Every year since 1934, the Detroit Lions have taken the field for a Thanksgiving game, no matter how bad their record has been. It all goes back to when the Lions were still a fairly young franchise. The team started in 1929 in Portsmouth, Ohio, as the Spartans. Portsmouth, while surely a lovely town, wasn't quite big enough to support a pro team in the young NFL. Detroit radio station owner George A. Richards bought the Spartans and moved the team to Detroit in 1934.

Although Richards's new squad was a solid team, they were playing second fiddle in Detroit to the Hank Greenberg-led Tigers, who had gone 101-53 to win the 1934 American League Pennant. In the early weeks of the 1934 season, the biggest crowd the Lions could draw for a game was a relatively paltry 15,000. Desperate for a marketing trick to get Detroit excited about its fledgling football franchise, Richards hit on the idea of playing a game on Thanksgiving.
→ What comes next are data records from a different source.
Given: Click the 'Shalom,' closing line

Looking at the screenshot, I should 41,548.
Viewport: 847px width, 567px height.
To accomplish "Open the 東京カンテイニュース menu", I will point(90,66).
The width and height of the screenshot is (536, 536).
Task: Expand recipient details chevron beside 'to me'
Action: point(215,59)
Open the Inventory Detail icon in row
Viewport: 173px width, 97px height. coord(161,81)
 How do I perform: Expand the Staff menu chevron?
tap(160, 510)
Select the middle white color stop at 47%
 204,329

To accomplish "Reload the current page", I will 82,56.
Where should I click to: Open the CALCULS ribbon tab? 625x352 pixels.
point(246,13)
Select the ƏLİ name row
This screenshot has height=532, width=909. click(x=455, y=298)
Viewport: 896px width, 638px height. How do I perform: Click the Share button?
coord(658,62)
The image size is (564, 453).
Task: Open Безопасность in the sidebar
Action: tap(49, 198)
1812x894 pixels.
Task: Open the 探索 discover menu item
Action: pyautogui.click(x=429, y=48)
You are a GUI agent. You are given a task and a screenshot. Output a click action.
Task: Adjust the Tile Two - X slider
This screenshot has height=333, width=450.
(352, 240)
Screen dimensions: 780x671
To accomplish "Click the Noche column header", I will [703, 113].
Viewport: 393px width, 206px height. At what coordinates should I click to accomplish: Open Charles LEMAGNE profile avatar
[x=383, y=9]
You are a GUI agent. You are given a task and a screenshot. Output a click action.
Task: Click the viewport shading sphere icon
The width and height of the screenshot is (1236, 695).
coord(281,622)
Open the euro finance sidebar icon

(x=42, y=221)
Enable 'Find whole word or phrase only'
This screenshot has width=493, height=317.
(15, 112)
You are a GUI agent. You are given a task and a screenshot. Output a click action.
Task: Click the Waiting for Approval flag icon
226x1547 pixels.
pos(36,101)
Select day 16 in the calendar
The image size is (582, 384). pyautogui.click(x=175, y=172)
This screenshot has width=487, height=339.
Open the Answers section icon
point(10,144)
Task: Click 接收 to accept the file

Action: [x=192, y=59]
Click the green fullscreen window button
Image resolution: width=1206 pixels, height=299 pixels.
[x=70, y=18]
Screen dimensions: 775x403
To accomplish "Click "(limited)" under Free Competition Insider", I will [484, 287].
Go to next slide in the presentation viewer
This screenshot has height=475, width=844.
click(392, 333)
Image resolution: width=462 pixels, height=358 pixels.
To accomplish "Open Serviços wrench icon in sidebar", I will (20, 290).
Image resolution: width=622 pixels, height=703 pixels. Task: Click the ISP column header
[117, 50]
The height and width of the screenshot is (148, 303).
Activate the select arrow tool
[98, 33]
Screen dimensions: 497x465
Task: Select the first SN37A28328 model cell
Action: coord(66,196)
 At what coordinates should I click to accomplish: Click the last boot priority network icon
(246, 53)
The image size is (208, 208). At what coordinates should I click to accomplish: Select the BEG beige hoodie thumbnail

Since Richards's WJR was one of the bigger radio stations in the country, he had considerable clout with his network and convinced NBC to broadcast a Thanksgiving game on 94 stations nationwide.

The move worked brilliantly. The undefeated Chicago Bears rolled into town as defending NFL champions, and since the Lions had only one loss, the winner of the first Thanksgiving game would take the NFL's Western Division. The Lions not only sold out their 26,000-seat stadium, they also had to turn fans away at the gate. Even though the juggernaut Bears won that game, the tradition took hold, and the Lions have been playing on Thanksgiving ever since.

This year, the Lions host the Minnesota Vikings.

HOW 'BOUT THEM COWBOYS?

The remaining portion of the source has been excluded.